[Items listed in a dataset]
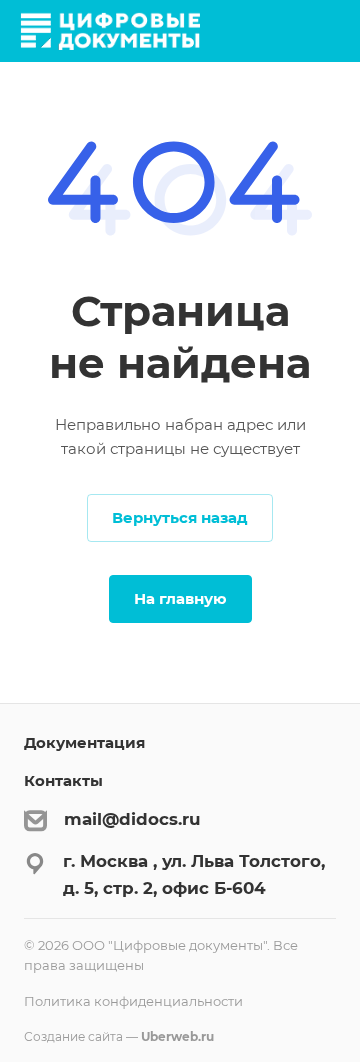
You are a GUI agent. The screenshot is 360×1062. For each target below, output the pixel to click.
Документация (84, 742)
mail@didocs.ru (132, 819)
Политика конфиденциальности (133, 1001)
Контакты (63, 780)
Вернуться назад (180, 517)
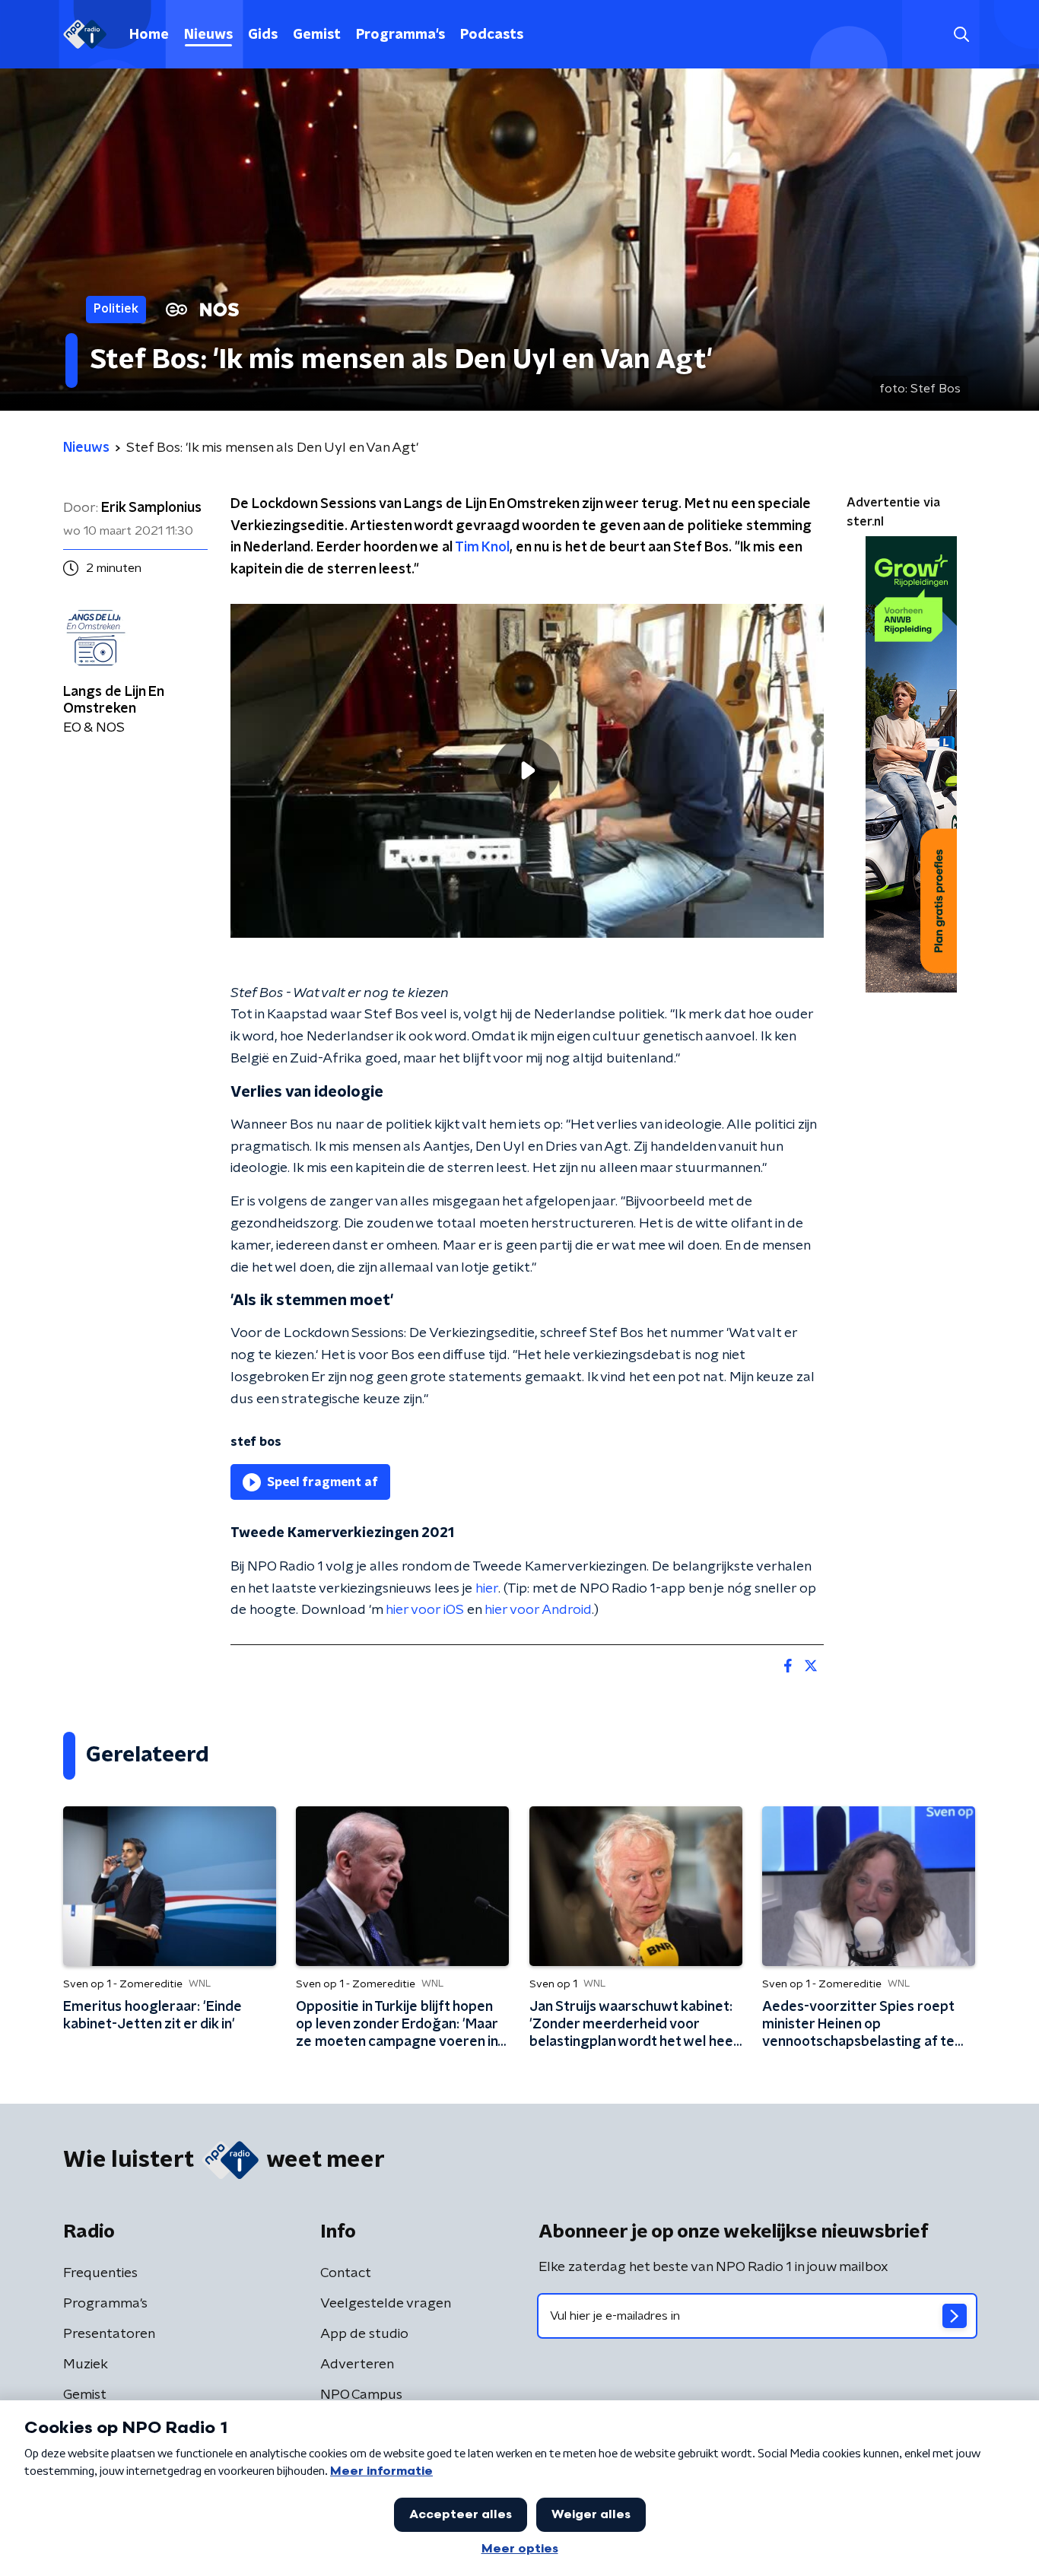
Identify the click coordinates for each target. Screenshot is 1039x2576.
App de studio (364, 2334)
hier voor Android (538, 1610)
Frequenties (100, 2273)
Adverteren (357, 2364)
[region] (527, 771)
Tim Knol (482, 547)
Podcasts (491, 35)
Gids (263, 35)
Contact (345, 2273)
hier (486, 1589)
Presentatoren (109, 2334)
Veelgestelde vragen (385, 2304)
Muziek (85, 2364)
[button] (961, 35)
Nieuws (208, 35)
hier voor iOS (425, 1610)
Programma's (400, 35)
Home (149, 35)
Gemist (317, 35)
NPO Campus (361, 2395)
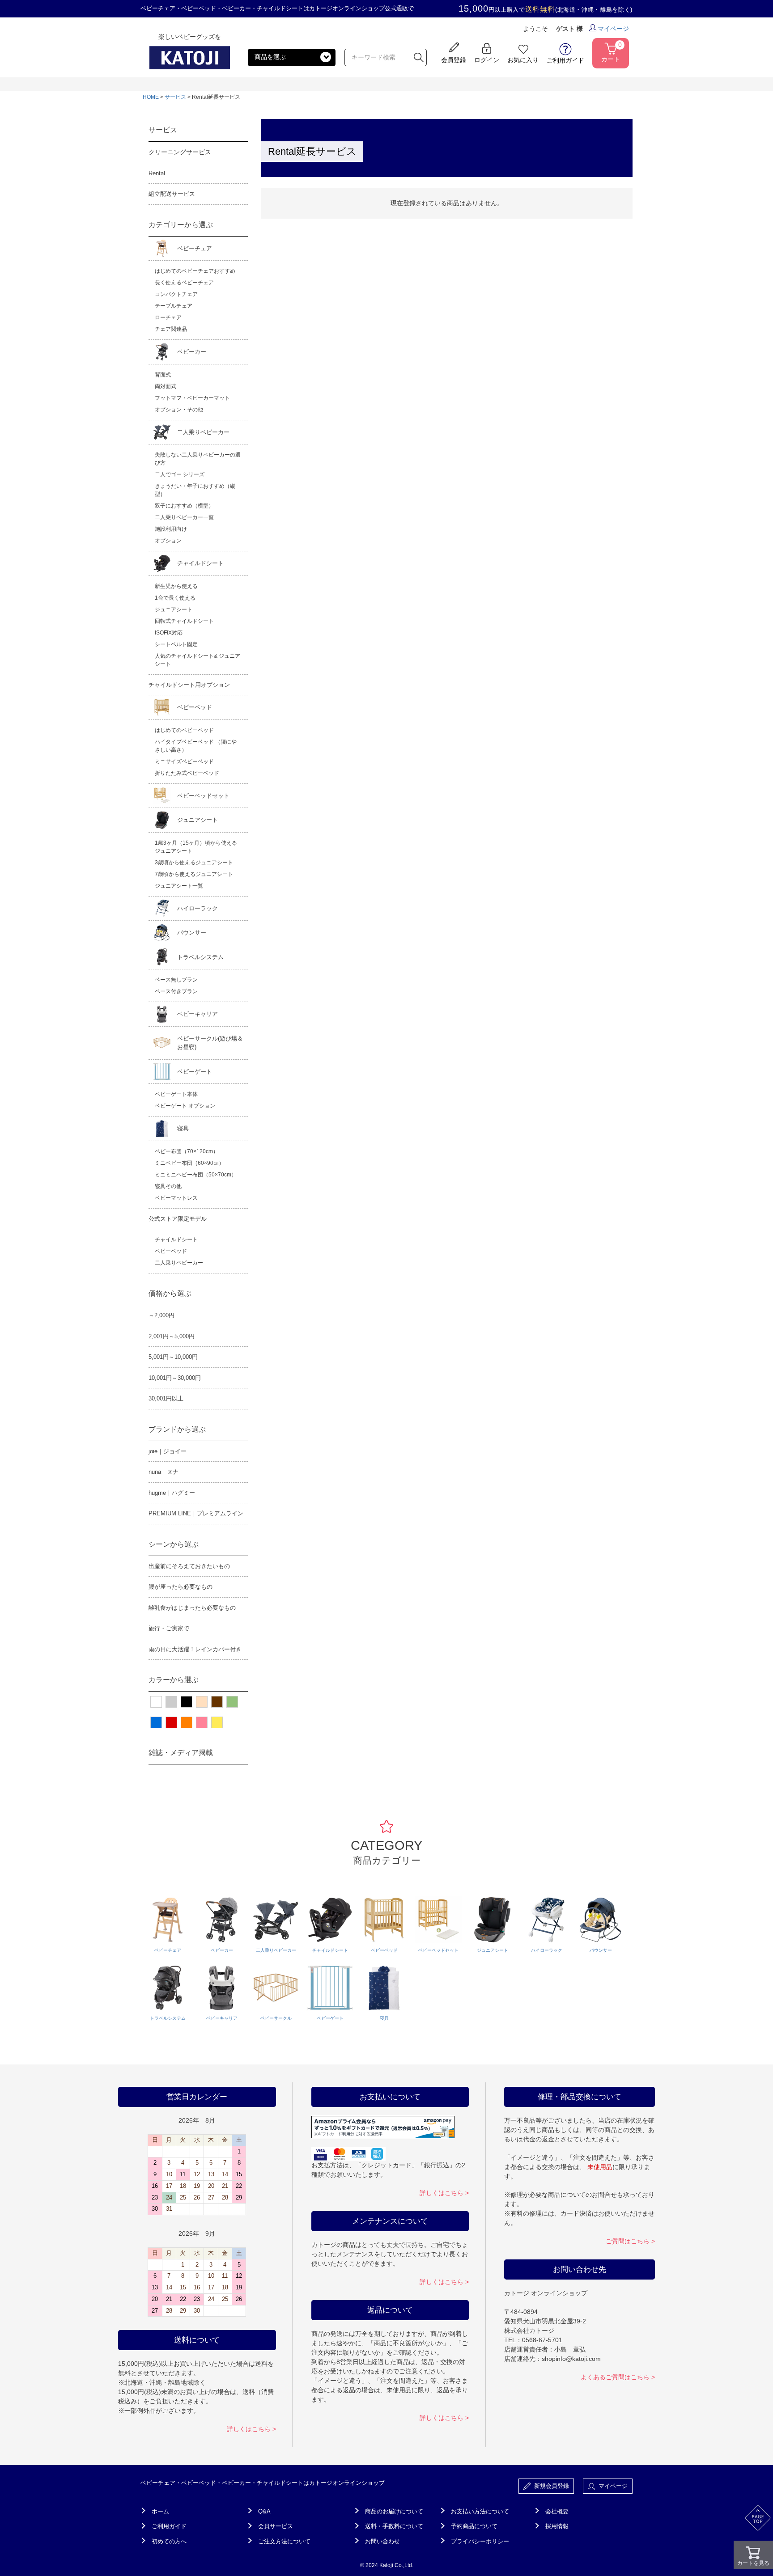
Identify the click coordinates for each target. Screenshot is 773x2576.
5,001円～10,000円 (173, 1357)
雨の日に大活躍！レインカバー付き (195, 1649)
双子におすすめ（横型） (184, 506)
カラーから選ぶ (174, 1679)
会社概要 (557, 2511)
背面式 (163, 375)
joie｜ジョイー (168, 1451)
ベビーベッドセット (203, 795)
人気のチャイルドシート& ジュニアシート (197, 660)
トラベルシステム (200, 957)
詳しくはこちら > (251, 2428)
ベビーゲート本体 (176, 1094)
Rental (157, 173)
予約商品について (474, 2526)
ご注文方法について (284, 2541)
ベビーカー (191, 351)
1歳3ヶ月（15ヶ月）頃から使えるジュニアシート (196, 847)
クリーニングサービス (180, 152)
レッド (171, 1722)
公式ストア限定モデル (178, 1218)
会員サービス (275, 2526)
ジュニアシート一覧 (179, 886)
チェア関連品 (171, 329)
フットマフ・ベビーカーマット (192, 398)
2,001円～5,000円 (172, 1336)
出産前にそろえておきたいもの (189, 1566)
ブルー (156, 1722)
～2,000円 (161, 1315)
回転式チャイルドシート (184, 621)
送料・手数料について (394, 2526)
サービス (175, 97)
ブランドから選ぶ (177, 1429)
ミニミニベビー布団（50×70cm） (196, 1175)
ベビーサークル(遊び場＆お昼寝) (210, 1043)
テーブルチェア (173, 306)
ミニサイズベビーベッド (184, 761)
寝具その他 (168, 1186)
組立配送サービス (172, 193)
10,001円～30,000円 (175, 1378)
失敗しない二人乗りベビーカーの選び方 (198, 459)
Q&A (264, 2511)
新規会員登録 (550, 2486)
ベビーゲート (194, 1071)
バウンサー (191, 932)
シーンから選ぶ (174, 1544)
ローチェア (168, 317)
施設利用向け (171, 529)
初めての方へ (169, 2541)
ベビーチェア (194, 248)
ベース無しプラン (176, 980)
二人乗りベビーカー (203, 432)
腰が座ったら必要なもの (180, 1586)
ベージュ (201, 1701)
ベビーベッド (194, 707)
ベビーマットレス (176, 1198)
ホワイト (156, 1701)
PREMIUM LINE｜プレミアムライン (196, 1513)
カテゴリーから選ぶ (181, 224)
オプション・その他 (179, 409)
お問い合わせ (382, 2541)
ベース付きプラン (176, 991)
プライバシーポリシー (480, 2541)
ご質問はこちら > (630, 2241)
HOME (151, 97)
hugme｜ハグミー (172, 1492)
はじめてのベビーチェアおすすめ (195, 271)
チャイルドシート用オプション (189, 684)
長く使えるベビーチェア (184, 282)
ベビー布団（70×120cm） (186, 1151)
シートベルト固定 (176, 644)
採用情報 (557, 2526)
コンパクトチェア (176, 294)
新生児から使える (176, 586)
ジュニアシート (173, 609)
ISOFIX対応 (169, 633)
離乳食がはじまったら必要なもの (192, 1607)
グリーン (232, 1701)
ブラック (186, 1701)
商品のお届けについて (394, 2511)
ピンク (201, 1722)
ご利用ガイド (169, 2526)
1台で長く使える (175, 598)
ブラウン (217, 1701)
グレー (171, 1701)
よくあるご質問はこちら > (618, 2377)
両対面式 (165, 386)
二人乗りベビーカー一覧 (184, 517)
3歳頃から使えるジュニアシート (194, 862)
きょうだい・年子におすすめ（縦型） (195, 490)
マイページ (613, 28)
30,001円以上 (166, 1398)
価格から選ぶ (170, 1293)
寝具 (183, 1128)
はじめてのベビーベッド (184, 730)
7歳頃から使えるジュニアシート (194, 874)
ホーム (160, 2511)
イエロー (217, 1722)
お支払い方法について (480, 2511)
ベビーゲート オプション (185, 1106)
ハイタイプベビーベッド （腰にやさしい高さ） (196, 746)
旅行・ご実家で (169, 1628)
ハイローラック (197, 908)
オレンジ (186, 1722)
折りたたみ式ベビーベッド (187, 773)
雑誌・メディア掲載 (181, 1752)
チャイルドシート (200, 563)
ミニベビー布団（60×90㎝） (189, 1163)
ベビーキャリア (197, 1014)
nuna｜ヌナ (163, 1471)
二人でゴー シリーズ (179, 474)
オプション (168, 540)
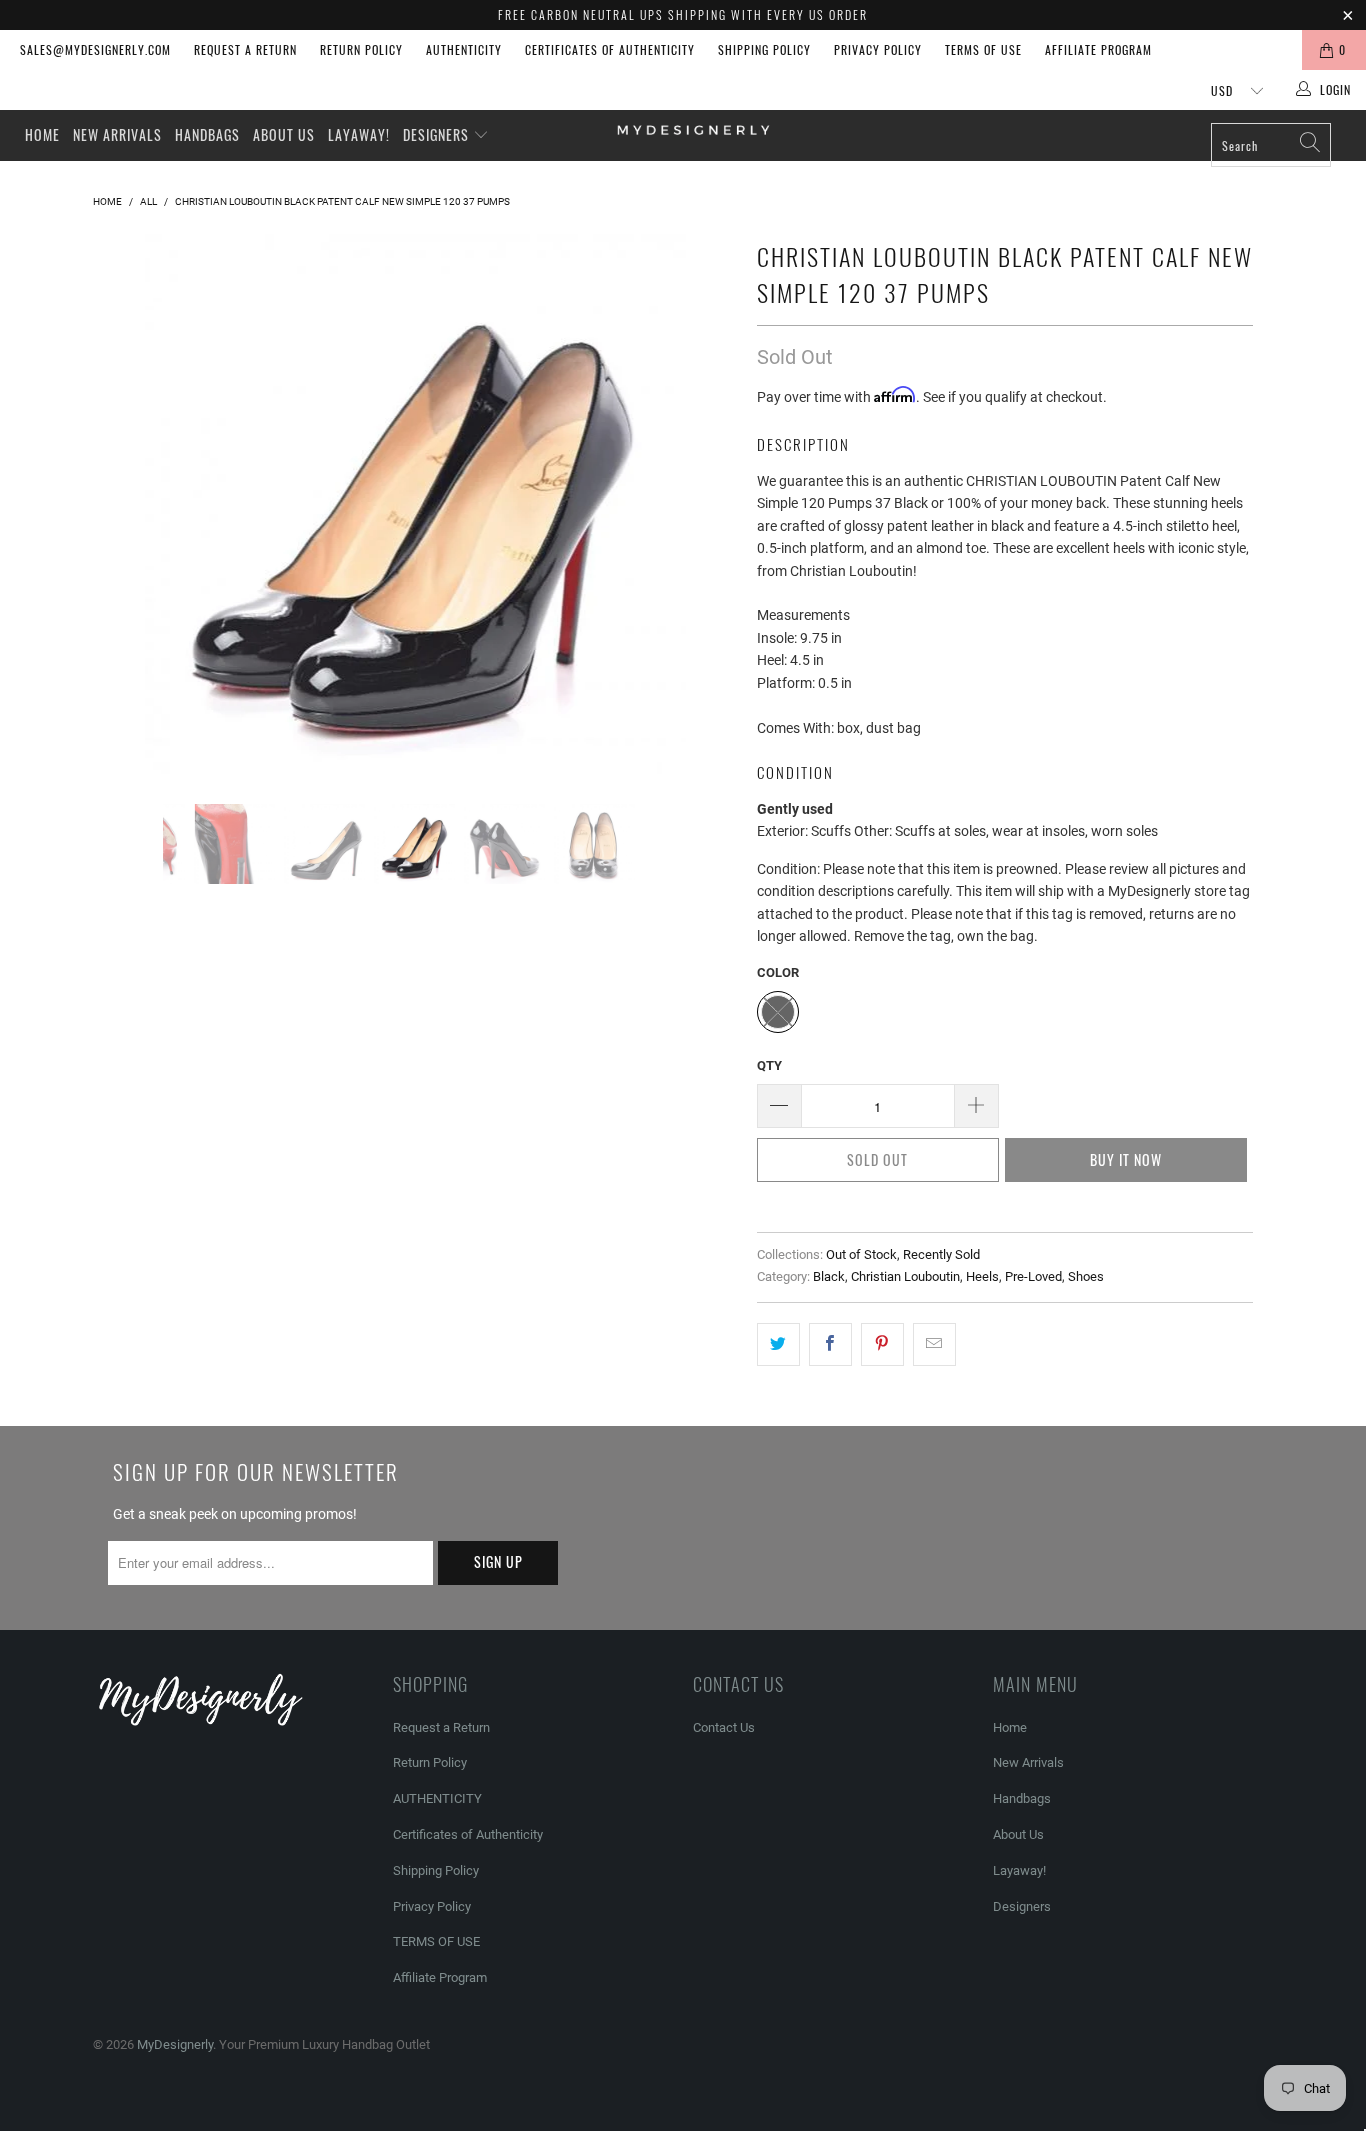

Task description
Across the entries, tally every line that contains the word "target" and report the sum by itself.

Solution for this problem
3